Michael Treacy’s new book, Double-Digit Growth: How Great Companies Achieve It—No Matter What (Portfolio; $27.95), may prove to have the same sort of enduring value as The Discipline of Market Leaders. Treacy maintains that there are too many companies who aren’t thinking sufficiently—and methodically—about what it takes to grow profitably. He suggests that companies that decline in their markets are victims of their own actions or lack thereof: “the degeneration of a major company is more often a case of self-destruction than of being lapped by a newer business model. Most decaying enterprises are brought down by their own managers, yoked to wishful thinking and dumb tactics that fail to deliver growth.” They’re doing what they’d like to think is right. Reality is otherwise.
Treacy has six principles for double-digit growth: Spread the risk (have multiple initiatives going at all times); Take small bites (lots of small growth areas leads to an overall big growth); Balance your strategy (think and, not or); Commit to superior value (“Nothing stops growth faster than an inferior value proposition”); Expand growth capabilities (make sure there is the organizational wherewithal to grow); Manage for growth (everyone should be focused on it). Simple to say. Difficult to do. Which is probably why the great are few and the mediocre are many. Treacy’s observations tend to be common sense spoken aloud. (Yikes!) While he maintains that it is useful for a company to hang on to its customer base, he also admits, “If there ever were any customers who would never abandon you for a competitor’s product—as we all were told at our father’s knee—they are nowhere to be found today. Sentimental loyalty doesn’t exist.” Even loyal customers are looking for a better value proposition. And if you are going to keep those customers, then you’d better provide it. The same holds true for acquiring new customers: “If you want to build market share, your company must make sure potential customers are aware of your superior proposition.” Which, of course, assumes that you have a superior proposition.
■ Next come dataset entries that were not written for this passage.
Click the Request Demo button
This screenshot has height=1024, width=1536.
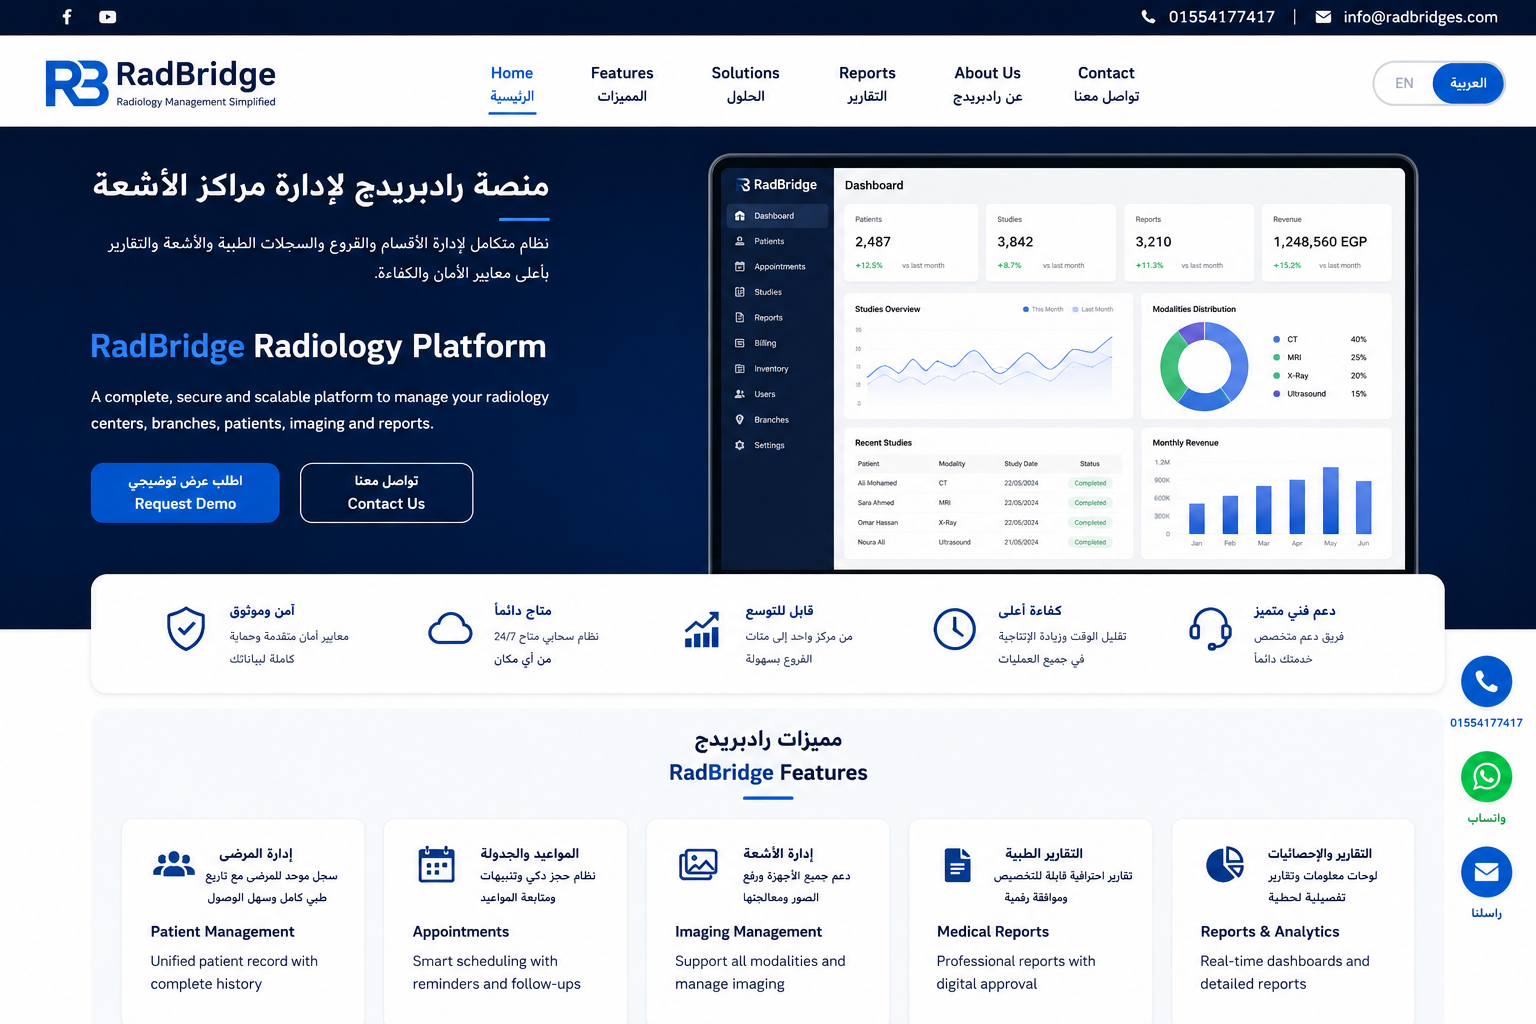[x=185, y=493]
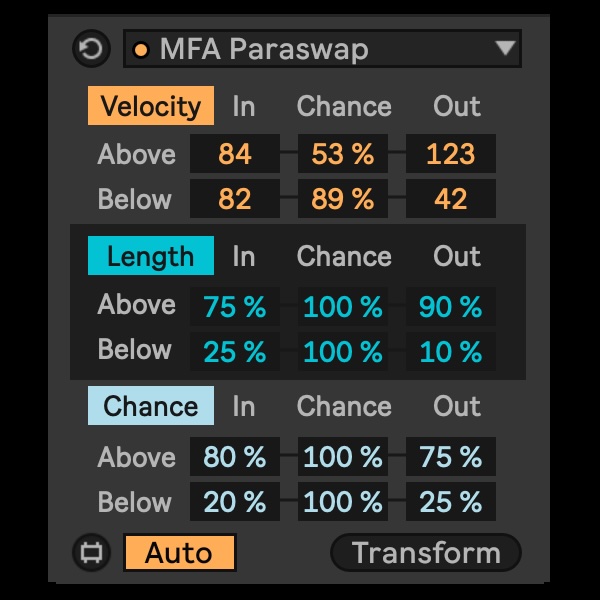Click the Length Above In 75 % field
Image resolution: width=600 pixels, height=600 pixels.
[235, 307]
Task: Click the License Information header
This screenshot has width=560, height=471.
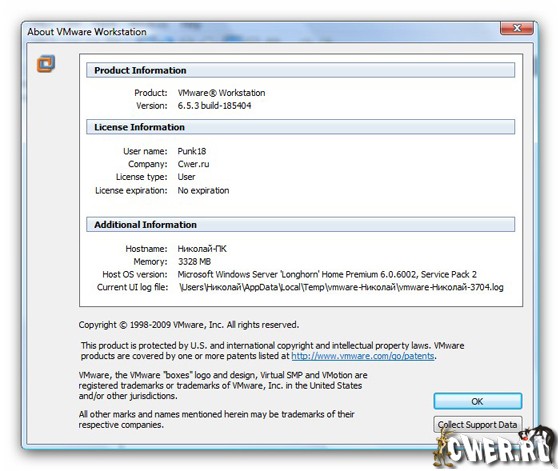Action: 300,127
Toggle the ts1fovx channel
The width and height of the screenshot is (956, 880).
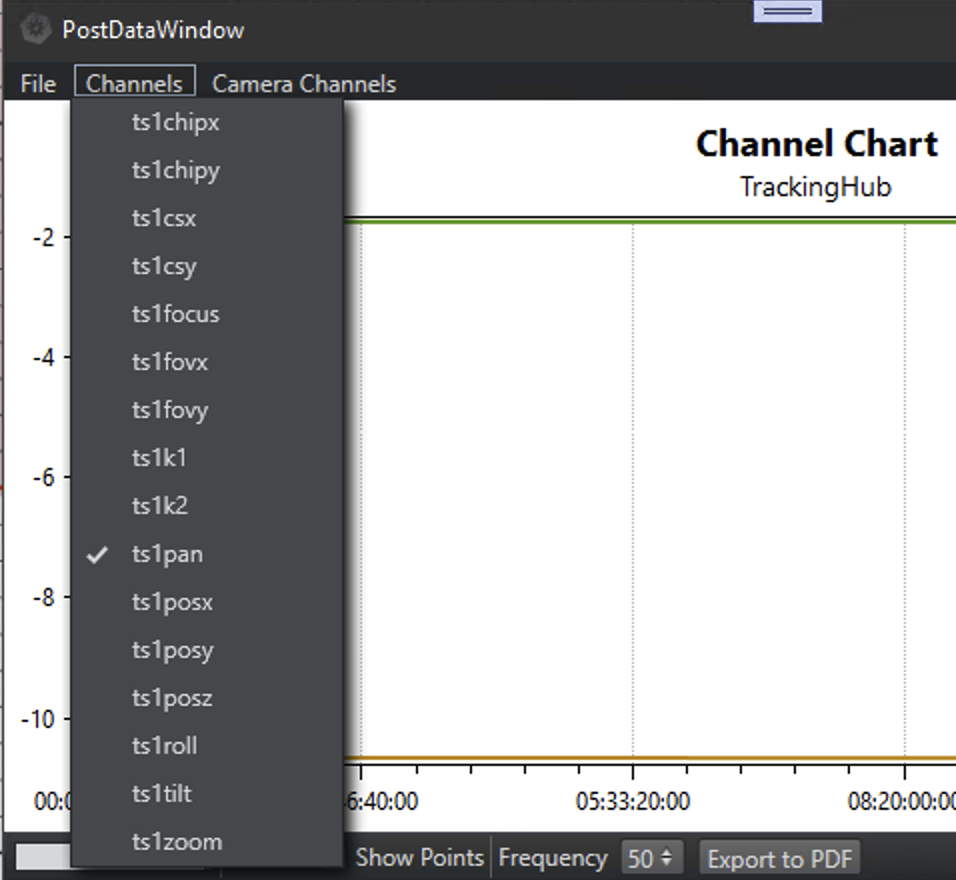pyautogui.click(x=170, y=362)

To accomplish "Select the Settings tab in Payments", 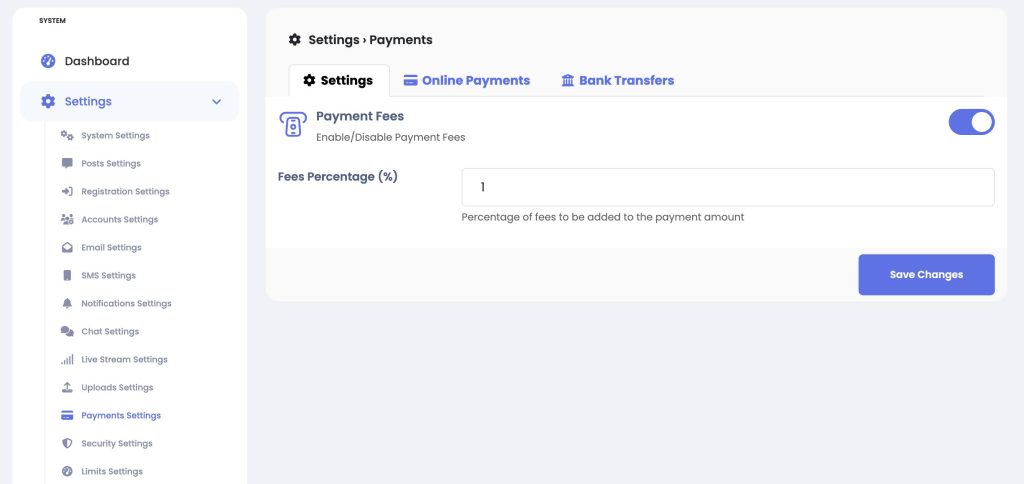I will point(338,80).
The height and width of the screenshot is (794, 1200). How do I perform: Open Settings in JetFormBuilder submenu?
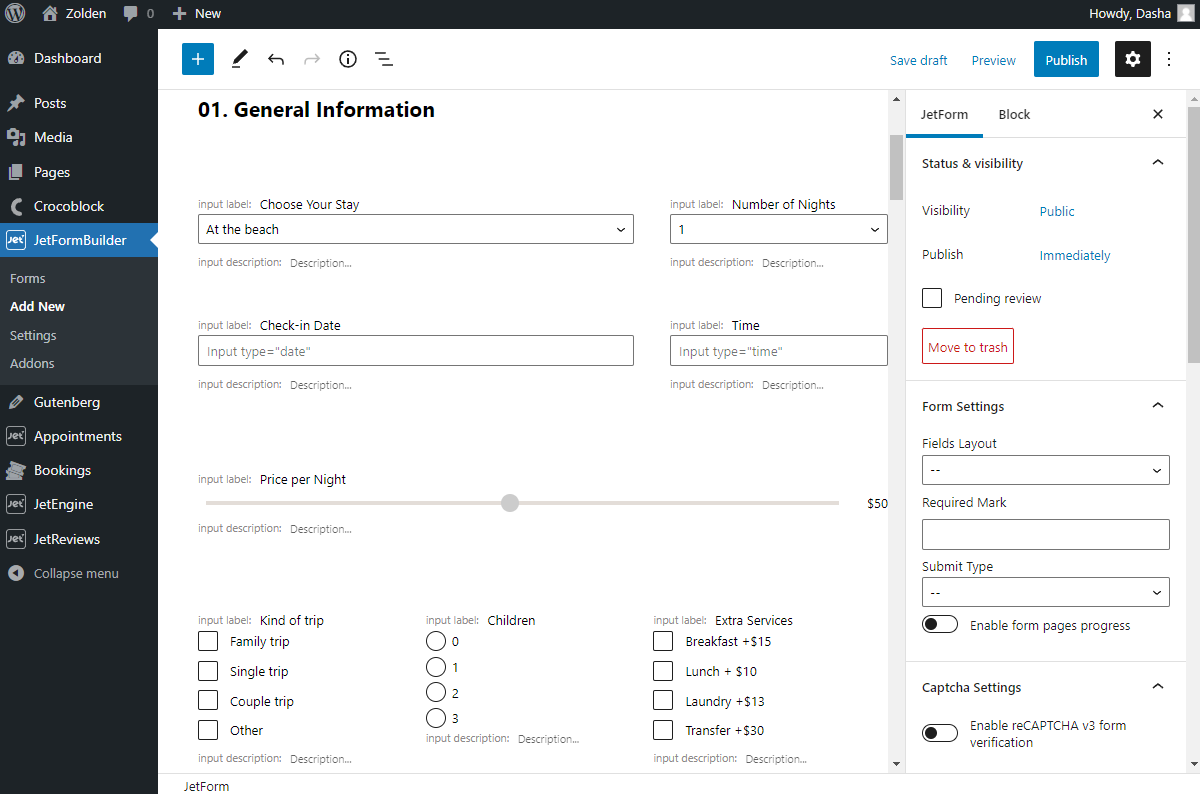[x=33, y=335]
Too often, there are too many people who are decrying this condition or that for why they aren’t successful. But what these people fail to do is to take a close look at what they are offering to the market—be they products or services—and asking themselves whether it is truly best-in-class from the standpoint of customer’s perceptions. If it’s not, then they have a problem. And while this problem may be temporarily ameliorated by, say, throwing cash at the customer, in the long run—which nowadays is comparatively short—the customer will migrate to the best value.
As Treacy observes of corporate managers, “Don’t they realize that growing is a choice to succeed and not growing is a choice to fail?” The choice is yours.